There's more than just vegetables growing in one Waconia, Minn. garden, there's learning of a different variety.
Back in 2008, Peter Gustafson, who was principal at the time, bought a plot of land next to Clearwater Middle School with school funds. And just a year later, the "edible classroom" sprouted up. The concept of growing food with students was plucked from a school in Berkeley, Calif.
The students' garden includes a half-acre vegetable garden, stocked with mostly gifted plants. Sometimes there are more donated seeds than room to plant them, but there's no shortage of teachable moments.
"Many of these kids have gardens at home and they'll share their knowledge with me," Michele Melius, teacher at Clearwater Middle School, said. "How great it is when a student, can actually turn into the teacher."
The garden, plus a half-acre orchard, produces nearly one-thousand pounds of fresh organically-grown food every year. The majority is distributed to the district's four schools.
"It's really important I think for kids to be able to connect to their environment, connect to their town or their city, and I think this is is just a great way for them to do it," Melius said.

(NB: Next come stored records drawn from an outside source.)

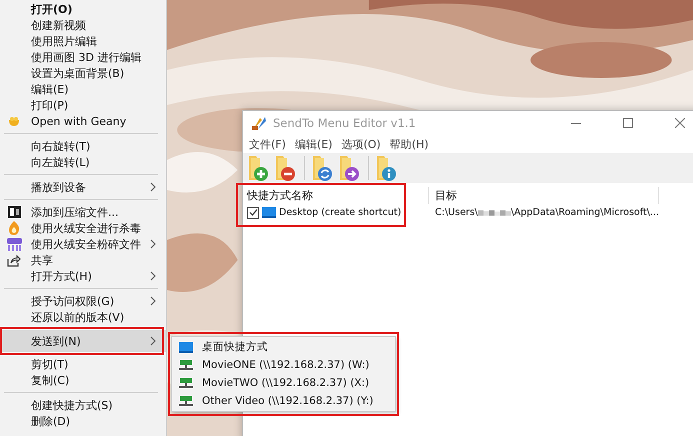  I want to click on path-text: C:\Users\, so click(456, 212).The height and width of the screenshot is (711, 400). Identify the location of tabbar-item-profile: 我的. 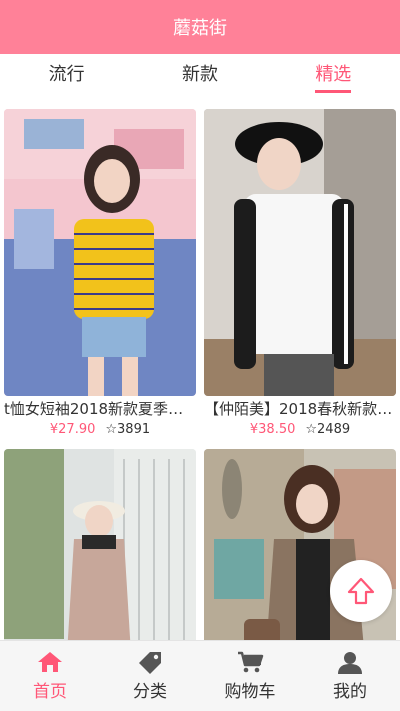
(350, 676).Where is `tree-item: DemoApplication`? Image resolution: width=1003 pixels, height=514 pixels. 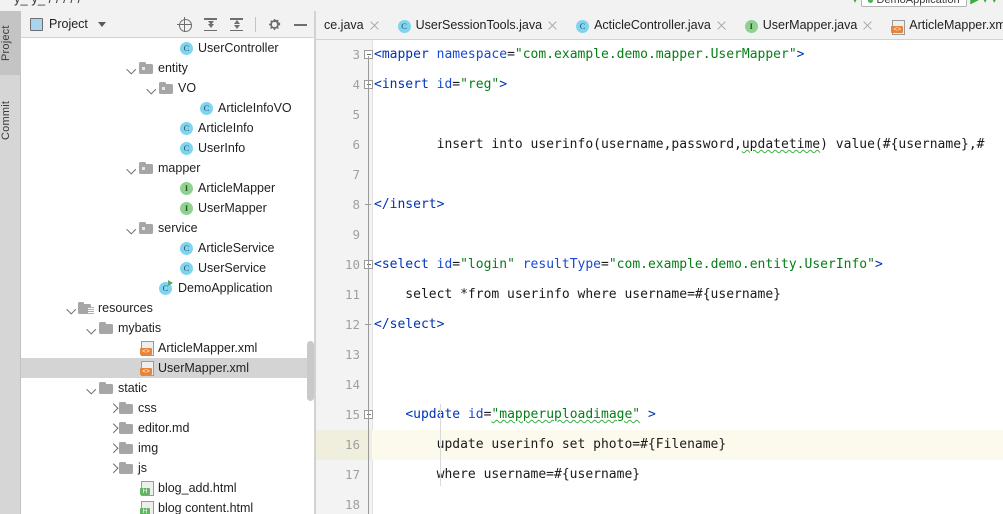 tree-item: DemoApplication is located at coordinates (168, 288).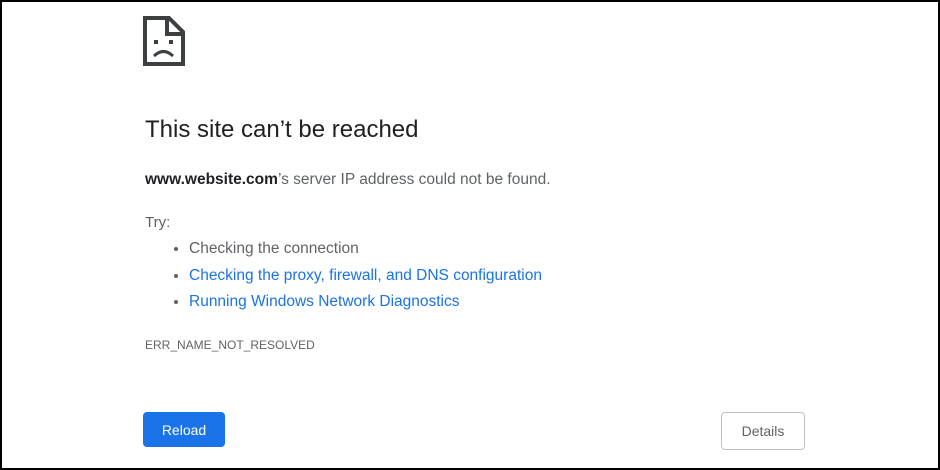 The width and height of the screenshot is (940, 470). What do you see at coordinates (282, 130) in the screenshot?
I see `page-title: This site can’t be reached` at bounding box center [282, 130].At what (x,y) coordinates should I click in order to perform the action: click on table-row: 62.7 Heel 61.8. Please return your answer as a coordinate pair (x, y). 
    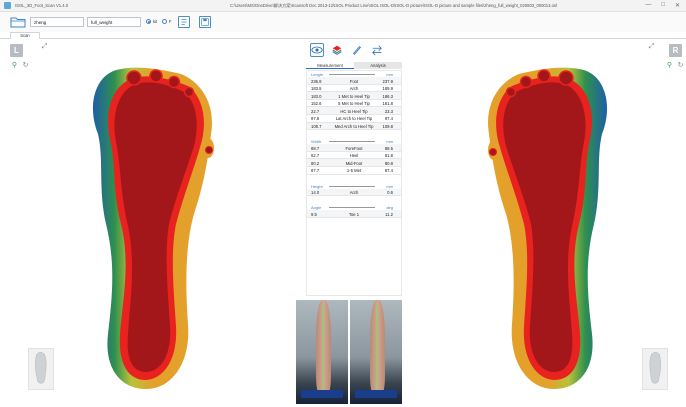
    Looking at the image, I should click on (354, 156).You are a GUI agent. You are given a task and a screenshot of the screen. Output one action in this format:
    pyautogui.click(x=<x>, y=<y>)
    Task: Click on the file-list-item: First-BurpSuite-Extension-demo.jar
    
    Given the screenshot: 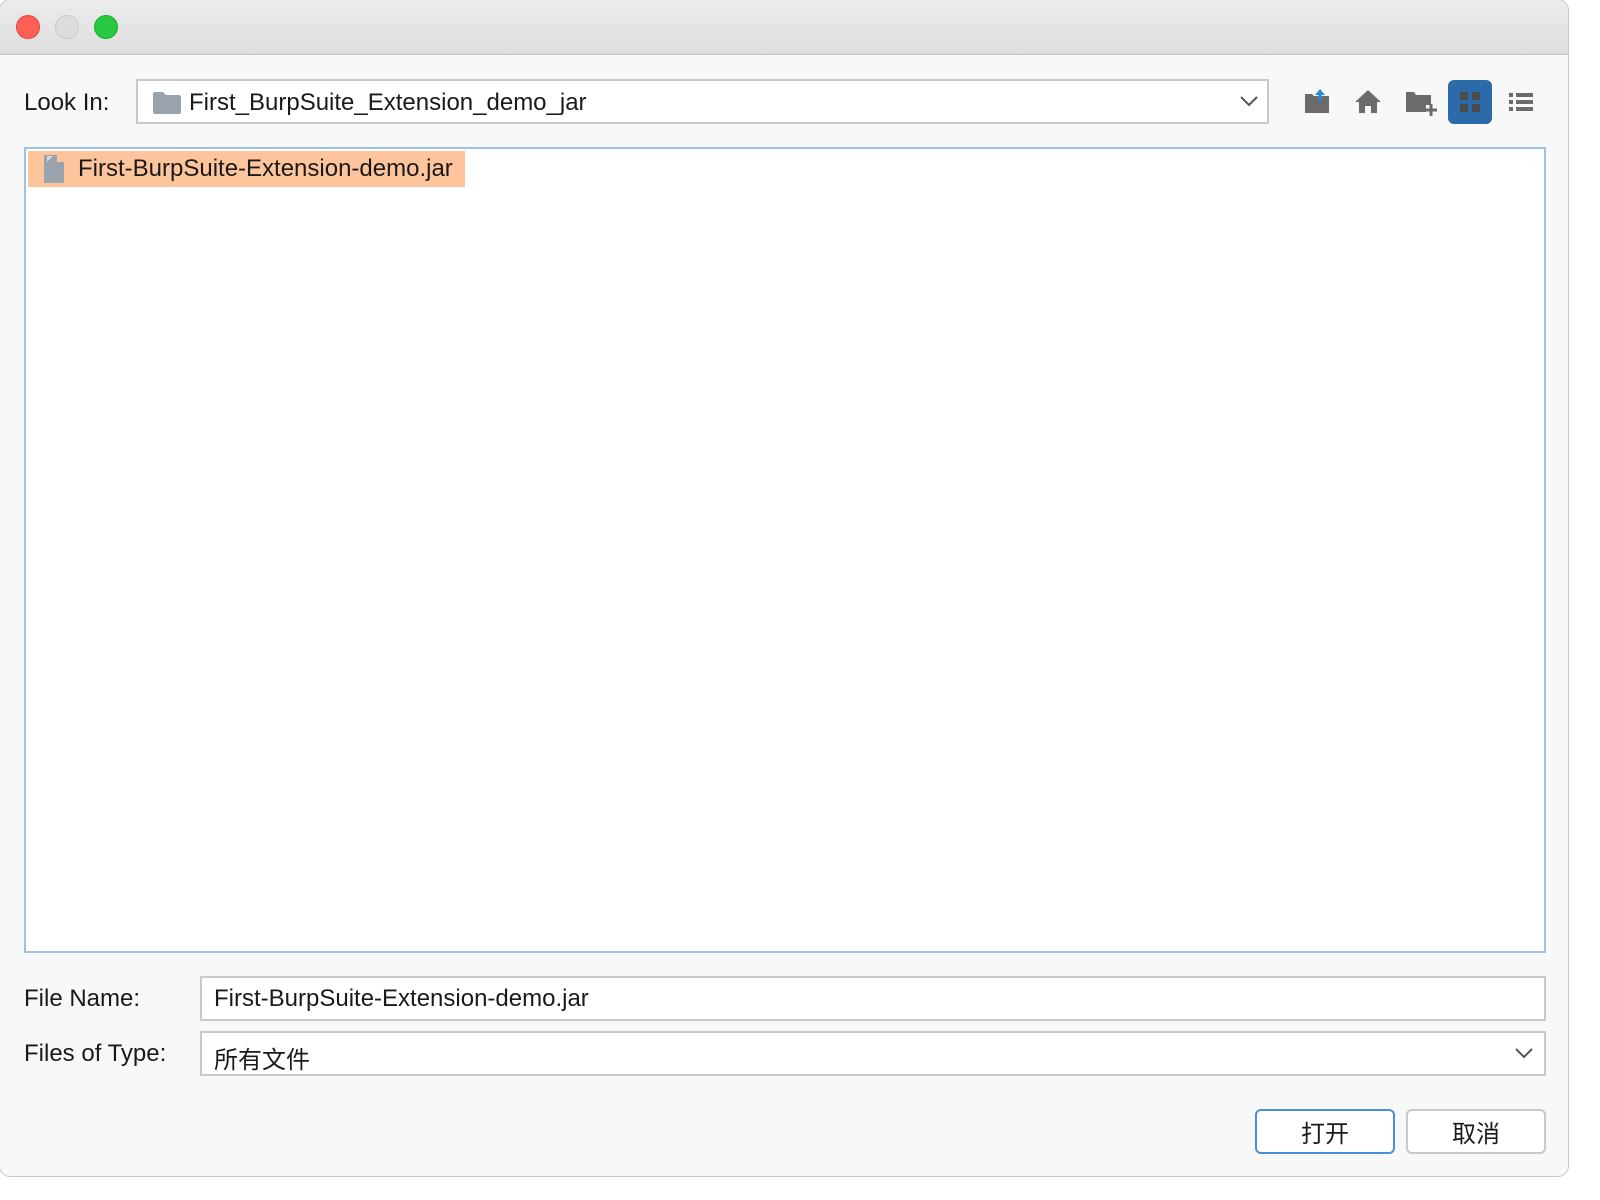 What is the action you would take?
    pyautogui.click(x=246, y=169)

The students said they enjoy seeing the visual progression of their garden.
"It's pretty cool actually because I didn't think they were going to grow this fast," Jenna, an eighth-grader, said.
Three-hundred pounds of extra produce last year was donated to the local food shelf -- that's when teachers realized they weren't just cultivating green thumbs. What started as a lesson about seed to table, grew into so much more.